Nascimento H, Mujica M, Benoussaad M. IEEE Robot. Autom. Lett. 2021; 6(1): 88-94.

Copyright

(Copyright © 2021, Institute of Electrical and Electronics Engineers)

DOI

10.1109/LRA.2020.3032104

PMID

unavailable

Abstract

Human-Robot Interaction (HRI) is a largely addressed subject today. In order to ensure co-existence and space sharing between human and robot, collision avoidance is one of the main strategies for interaction between them without contact. It is thus usual to use a 3D depth camera sensor (Microsoft Kinect V2) which may involve issues related to occluded robot in the camera view. While several works overcame this issue by applying infinite depth principle or increasing the number of cameras, in the current work we developed and applied an original new approach that combines data of one 3D depth sensor (Kinect) and proprioceptive robot sensors. This method uses the principle of limited safety contour around the obstacle to dynamically estimate the robot-obstacle distance, and then generate the repulsive force that controls the robot.
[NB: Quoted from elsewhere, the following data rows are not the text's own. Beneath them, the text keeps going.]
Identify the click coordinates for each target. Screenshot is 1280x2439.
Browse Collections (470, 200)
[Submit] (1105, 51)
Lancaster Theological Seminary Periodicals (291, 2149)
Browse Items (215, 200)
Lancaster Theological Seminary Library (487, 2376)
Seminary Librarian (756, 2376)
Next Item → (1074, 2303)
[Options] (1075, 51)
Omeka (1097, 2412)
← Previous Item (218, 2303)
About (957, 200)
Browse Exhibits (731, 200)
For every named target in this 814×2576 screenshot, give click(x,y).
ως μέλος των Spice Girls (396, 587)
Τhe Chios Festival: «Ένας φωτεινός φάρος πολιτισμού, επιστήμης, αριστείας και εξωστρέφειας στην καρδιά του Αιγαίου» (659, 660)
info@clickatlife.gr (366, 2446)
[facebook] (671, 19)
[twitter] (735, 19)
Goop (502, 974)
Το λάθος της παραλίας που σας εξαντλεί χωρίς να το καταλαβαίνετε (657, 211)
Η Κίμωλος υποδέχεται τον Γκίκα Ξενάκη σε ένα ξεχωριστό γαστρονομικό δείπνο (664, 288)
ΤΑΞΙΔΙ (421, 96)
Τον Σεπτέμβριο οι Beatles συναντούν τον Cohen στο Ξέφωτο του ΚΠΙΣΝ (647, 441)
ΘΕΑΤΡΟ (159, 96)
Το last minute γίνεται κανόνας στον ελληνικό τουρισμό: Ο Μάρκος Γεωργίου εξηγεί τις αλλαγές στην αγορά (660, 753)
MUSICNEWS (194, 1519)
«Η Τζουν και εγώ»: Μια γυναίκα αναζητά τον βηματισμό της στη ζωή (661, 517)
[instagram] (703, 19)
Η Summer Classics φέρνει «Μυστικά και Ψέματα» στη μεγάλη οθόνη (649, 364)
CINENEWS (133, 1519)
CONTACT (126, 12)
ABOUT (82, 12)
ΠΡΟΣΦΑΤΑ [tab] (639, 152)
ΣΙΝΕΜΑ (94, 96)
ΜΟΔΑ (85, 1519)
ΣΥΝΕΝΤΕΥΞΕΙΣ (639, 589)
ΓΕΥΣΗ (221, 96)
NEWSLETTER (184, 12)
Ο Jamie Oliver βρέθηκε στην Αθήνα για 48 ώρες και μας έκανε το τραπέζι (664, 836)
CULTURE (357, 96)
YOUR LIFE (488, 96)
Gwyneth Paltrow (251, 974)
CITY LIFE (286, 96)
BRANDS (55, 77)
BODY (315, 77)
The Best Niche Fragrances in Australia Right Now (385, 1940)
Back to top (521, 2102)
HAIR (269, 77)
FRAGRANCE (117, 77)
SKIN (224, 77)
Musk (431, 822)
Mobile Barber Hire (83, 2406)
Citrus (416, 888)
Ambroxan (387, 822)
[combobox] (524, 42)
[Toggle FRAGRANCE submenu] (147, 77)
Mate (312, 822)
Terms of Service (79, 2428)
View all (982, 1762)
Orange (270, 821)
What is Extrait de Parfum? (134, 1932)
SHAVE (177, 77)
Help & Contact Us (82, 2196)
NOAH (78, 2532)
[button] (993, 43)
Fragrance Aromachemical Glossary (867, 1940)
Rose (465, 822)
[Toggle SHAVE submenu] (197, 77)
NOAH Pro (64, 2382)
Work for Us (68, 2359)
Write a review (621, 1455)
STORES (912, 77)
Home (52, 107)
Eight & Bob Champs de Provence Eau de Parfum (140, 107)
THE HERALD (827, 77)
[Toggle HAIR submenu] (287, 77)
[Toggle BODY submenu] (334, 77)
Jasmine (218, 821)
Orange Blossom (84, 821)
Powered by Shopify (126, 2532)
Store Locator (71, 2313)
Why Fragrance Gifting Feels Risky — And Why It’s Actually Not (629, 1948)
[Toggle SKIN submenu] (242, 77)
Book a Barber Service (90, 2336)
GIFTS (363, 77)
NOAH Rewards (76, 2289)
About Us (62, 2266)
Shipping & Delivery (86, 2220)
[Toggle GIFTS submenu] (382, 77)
For validation, our approach is applied in real time to avoid collisions between dynamical obstacles (humans or objects) and the end-effector of a real 7-dof Kuka LBR iiwa collaborative robot. Our method is experimentally compared with existing methods based on infinite depth principle when the robot is hidden by the obstacle with respect to the camera view.

RESULTS showed smoother behavior and more stability of the robot using our method. Extensive experiments of our method, using several strategies based on distancing and its combination with dodging were done.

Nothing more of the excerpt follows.